DATA RECORDS START

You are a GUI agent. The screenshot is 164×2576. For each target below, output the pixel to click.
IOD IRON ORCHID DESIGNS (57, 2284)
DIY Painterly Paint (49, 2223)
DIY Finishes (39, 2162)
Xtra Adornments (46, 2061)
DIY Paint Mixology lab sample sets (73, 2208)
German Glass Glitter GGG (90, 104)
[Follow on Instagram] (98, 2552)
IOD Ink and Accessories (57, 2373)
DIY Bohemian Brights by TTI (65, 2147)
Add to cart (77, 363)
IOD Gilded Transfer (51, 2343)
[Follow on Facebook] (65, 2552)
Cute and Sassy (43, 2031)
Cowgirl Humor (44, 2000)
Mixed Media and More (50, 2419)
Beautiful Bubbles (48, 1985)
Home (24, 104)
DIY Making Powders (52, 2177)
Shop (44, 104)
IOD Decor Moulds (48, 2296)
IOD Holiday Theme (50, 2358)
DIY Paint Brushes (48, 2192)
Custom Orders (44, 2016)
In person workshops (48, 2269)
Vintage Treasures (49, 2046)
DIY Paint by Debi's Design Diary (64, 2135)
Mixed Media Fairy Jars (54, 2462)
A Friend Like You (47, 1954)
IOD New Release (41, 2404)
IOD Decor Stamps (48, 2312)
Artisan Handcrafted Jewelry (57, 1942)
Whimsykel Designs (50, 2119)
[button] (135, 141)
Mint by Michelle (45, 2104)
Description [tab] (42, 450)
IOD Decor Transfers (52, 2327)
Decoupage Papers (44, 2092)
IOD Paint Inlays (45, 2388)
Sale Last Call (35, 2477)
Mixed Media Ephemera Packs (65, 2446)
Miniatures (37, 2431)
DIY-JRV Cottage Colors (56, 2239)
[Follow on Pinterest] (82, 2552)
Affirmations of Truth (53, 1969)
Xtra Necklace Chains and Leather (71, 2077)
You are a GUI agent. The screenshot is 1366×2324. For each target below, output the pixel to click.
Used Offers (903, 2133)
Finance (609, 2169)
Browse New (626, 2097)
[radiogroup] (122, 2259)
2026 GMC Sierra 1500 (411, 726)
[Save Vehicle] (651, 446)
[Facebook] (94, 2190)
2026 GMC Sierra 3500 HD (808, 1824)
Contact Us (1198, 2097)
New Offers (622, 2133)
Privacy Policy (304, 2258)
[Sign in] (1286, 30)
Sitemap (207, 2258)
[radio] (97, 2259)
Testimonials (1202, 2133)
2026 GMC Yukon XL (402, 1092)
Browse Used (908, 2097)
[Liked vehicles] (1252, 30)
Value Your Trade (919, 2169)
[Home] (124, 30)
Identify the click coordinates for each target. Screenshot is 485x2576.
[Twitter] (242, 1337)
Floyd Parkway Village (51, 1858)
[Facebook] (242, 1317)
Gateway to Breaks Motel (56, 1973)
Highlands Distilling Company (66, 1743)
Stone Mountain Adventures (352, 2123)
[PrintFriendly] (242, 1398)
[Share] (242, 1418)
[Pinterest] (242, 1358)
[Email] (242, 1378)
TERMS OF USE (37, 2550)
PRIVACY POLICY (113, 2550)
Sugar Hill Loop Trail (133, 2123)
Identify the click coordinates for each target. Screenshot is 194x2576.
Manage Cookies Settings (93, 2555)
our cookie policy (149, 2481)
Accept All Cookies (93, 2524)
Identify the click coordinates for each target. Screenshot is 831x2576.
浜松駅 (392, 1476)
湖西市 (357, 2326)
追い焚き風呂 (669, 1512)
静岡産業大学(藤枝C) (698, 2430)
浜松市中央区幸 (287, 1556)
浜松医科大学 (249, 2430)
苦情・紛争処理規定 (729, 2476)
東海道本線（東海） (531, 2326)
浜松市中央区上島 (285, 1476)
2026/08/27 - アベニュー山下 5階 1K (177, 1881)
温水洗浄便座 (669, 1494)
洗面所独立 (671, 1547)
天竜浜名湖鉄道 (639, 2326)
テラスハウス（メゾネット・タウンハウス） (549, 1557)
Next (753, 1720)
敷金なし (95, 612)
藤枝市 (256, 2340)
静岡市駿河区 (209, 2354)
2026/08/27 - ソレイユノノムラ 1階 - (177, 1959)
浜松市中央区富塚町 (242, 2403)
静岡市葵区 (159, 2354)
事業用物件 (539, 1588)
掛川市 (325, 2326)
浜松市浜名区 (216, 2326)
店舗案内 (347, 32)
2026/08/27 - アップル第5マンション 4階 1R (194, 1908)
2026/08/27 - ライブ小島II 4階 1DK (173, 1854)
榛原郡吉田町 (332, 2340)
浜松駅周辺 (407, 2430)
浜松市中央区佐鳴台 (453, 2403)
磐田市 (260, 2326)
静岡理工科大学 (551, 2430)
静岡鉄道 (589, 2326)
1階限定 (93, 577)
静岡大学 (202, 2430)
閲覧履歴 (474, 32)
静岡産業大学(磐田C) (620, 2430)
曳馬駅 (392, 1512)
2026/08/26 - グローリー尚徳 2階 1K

DATA RECORDS END

• WHAT TO PRODUCE
Report every line of the data in which "agent" appears.

• EXPECTED ANSWER
You are a GUI agent. The screenshot is 164×2576. For each target below, output the pixel to click.
You are a GUI agent. The screenshot is 1366×2324. For each target below, output the pixel to click.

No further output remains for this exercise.